Sometimes I worry my early attempts at self-publishing have been something of a miss-step. I think of those two little words missing from the dedication and it drives me bonkers!

cringe-worthy…. I’m going to swap the books over in the library when I get the updated ones…

However…I really don’t know if I’d have kept at it if I didn’t start this blog, if I didn’t self-publish my novels. I think I may have lost interest or become frustrated with sending off queries…or maybe I would have had representation by now?

Anyway… nothing ventured, nothing gained.

This is why I’m working towards signing with an agent. I’ve been driving friends and family crazy with requests for feedback on the synopsis I’ve written. I no longer have an alpha reader – life got in the way – so I am hasseling my loved ones for help. Writing a synopsis for an agent is very different to writing a blurb for the back matter. You must lay the story bare, so it’s not something I really want to post on the web just yet.
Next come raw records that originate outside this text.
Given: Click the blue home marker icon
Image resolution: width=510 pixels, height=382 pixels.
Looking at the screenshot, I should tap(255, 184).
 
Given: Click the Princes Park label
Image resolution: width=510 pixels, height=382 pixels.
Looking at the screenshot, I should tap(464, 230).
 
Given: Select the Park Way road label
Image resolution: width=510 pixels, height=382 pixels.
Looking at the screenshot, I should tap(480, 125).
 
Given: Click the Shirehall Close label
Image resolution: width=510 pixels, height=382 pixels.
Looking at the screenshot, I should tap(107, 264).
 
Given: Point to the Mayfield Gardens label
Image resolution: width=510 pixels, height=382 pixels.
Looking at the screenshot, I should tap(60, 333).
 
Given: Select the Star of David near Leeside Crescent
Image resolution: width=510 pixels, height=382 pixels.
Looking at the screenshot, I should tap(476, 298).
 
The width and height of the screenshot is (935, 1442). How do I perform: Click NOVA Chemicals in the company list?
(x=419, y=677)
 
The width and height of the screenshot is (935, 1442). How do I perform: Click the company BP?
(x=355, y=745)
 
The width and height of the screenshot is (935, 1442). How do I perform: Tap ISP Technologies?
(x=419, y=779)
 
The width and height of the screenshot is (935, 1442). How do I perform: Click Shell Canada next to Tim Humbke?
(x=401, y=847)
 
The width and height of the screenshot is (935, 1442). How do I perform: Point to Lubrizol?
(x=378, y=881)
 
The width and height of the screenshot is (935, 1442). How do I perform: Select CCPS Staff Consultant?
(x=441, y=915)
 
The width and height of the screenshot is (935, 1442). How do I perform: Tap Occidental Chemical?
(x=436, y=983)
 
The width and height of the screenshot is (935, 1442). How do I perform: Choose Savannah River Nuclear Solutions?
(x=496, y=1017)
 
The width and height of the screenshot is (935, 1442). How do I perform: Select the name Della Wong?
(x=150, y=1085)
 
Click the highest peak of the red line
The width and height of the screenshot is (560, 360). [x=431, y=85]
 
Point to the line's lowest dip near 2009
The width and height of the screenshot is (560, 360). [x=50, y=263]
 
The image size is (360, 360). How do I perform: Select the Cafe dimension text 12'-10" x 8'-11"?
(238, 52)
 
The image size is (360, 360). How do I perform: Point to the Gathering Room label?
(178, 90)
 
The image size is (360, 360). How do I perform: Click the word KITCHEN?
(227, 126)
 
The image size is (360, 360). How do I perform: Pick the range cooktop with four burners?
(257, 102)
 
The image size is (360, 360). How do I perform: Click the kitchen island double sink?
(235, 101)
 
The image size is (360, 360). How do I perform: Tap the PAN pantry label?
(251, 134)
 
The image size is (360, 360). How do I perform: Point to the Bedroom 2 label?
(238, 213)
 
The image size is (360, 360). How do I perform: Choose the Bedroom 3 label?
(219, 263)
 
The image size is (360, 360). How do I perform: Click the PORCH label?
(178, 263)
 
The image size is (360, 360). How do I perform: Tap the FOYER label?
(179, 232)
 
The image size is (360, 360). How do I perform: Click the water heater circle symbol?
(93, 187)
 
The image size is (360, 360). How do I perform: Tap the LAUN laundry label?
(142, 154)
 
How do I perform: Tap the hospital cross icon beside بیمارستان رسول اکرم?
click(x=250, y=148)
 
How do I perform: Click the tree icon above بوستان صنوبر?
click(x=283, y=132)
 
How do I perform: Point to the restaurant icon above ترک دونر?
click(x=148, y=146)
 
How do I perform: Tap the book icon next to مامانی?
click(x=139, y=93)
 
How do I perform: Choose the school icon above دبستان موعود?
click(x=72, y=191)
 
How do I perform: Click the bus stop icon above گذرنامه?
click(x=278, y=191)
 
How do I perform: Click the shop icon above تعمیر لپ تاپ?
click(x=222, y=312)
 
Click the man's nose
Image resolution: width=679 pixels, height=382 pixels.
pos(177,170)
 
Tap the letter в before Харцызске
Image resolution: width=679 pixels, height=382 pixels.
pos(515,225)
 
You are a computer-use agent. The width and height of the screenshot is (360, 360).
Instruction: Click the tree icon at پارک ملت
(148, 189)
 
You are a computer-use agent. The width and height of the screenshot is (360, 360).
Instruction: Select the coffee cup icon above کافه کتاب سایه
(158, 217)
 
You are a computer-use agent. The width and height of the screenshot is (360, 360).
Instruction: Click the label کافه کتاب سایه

I love writing and editing and I’ve learnt to love marketing but I do not like formatting or book design. If all else fails, if I can’t sign with an agent or get a publishing house to take my stories, I know I can hire someone to do those jobs and stick with indie publishing. Just give me a run at an agent first.


I’m reading Gail Carriger’s ‘The Heroine’s Journey’. My work-in-progress Circle of Ashes is a heroine’s journey. When I was writing the first draft for Nanowrimo (Nov 2018) I thought I was writing a hero’s journey but it turned out to be most definitely of the heroine variety. I highly recommend this non-fiction book for writers but as Carriger says, reders and fans of pop culture would get a lot out of it. Critics, editors, and reviewers would really benefit too, as the concept of the Heroine’s journey isn’t very well known. I heard Carriger interviewed by Joanna Penn on her podcast The Creative Penn and had bought the book before they had finished talking.

Find Gail Carriger here

“The feminine journey is about going down deep into soul, healing and reclaiming, while the masculine journey is up and out, to spirit.”

MAUREEN MURDOCK, THE HEROINE’S JOURNEY
In my work in progress I’ve named the chapters using the stages in Carriger’s Heroine’s Journey. They won’t stay like that…

feature photo – Wollumbin from Tyalgum (Mt Warning) New South Wales by Christine Betts

2 Comments

  1. Beverley Streater

    I love your tip about using the aim of each chapter (in this case, the heroine’s journey) as its title in the first instance. Such a good way to stay on theme! Have you looked at KM Weiland’s site? She writes a lot about characters’ arcs.